■ **The problem**:
Using the entries that follow, state how many lines contain the word "inside". The response is that number and nothing more.

■ **Records provided**:
>>>
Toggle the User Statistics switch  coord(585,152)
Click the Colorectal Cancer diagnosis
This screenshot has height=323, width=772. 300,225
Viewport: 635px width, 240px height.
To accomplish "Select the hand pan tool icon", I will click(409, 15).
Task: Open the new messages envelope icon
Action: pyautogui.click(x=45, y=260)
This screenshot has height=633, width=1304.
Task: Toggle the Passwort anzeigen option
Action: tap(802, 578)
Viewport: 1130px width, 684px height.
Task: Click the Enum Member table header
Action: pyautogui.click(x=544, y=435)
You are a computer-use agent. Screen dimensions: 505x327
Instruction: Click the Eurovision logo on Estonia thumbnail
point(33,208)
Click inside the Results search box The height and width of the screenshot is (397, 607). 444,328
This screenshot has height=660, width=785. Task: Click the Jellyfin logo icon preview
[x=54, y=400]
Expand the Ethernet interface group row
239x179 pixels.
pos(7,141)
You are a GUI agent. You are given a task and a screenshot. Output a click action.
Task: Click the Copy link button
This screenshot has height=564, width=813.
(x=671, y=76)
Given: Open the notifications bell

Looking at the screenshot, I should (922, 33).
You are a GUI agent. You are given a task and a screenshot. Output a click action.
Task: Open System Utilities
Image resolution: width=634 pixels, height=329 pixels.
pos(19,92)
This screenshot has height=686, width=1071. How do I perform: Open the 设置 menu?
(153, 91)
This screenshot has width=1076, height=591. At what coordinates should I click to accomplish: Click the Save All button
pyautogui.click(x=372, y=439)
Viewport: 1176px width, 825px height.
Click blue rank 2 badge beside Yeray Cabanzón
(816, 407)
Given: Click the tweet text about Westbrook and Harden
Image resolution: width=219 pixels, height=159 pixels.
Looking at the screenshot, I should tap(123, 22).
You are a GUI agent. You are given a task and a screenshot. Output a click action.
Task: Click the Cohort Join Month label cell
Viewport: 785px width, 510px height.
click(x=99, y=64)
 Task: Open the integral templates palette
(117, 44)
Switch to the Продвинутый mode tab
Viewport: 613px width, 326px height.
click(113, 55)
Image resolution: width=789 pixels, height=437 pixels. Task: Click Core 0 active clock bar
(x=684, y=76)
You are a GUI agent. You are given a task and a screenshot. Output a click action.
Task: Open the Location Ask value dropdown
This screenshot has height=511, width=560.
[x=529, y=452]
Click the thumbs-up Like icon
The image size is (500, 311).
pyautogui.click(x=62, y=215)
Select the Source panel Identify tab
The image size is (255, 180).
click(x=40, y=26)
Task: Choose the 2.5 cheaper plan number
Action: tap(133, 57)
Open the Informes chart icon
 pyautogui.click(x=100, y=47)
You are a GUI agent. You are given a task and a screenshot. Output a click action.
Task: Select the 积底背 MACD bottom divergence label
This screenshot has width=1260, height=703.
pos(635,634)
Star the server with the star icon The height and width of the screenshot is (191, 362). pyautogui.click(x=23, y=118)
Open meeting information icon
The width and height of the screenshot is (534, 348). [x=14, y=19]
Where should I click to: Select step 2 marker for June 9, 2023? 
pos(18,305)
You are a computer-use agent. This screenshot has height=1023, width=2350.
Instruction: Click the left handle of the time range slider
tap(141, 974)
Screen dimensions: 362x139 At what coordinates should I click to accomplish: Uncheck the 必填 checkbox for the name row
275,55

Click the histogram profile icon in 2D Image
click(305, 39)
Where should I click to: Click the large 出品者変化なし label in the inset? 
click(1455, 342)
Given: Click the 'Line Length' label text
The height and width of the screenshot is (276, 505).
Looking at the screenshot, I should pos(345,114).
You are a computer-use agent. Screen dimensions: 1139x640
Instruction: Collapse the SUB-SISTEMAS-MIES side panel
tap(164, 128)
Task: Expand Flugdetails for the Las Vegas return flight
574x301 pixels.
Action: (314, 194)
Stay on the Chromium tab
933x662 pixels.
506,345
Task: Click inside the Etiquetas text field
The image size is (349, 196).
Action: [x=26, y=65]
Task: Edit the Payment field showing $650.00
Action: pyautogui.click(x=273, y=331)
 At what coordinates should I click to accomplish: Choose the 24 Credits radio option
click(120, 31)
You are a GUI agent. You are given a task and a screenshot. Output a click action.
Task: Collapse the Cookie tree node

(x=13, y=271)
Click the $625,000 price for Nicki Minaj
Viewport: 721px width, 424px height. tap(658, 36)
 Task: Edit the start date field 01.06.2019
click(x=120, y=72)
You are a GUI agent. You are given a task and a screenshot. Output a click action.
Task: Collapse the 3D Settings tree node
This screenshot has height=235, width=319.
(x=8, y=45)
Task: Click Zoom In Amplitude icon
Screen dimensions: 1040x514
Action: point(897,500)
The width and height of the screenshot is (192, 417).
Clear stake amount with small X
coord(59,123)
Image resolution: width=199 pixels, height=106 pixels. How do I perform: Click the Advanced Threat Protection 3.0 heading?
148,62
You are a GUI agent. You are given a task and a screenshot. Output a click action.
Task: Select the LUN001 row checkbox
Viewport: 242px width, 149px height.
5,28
<<<
■ **Your solution**:
2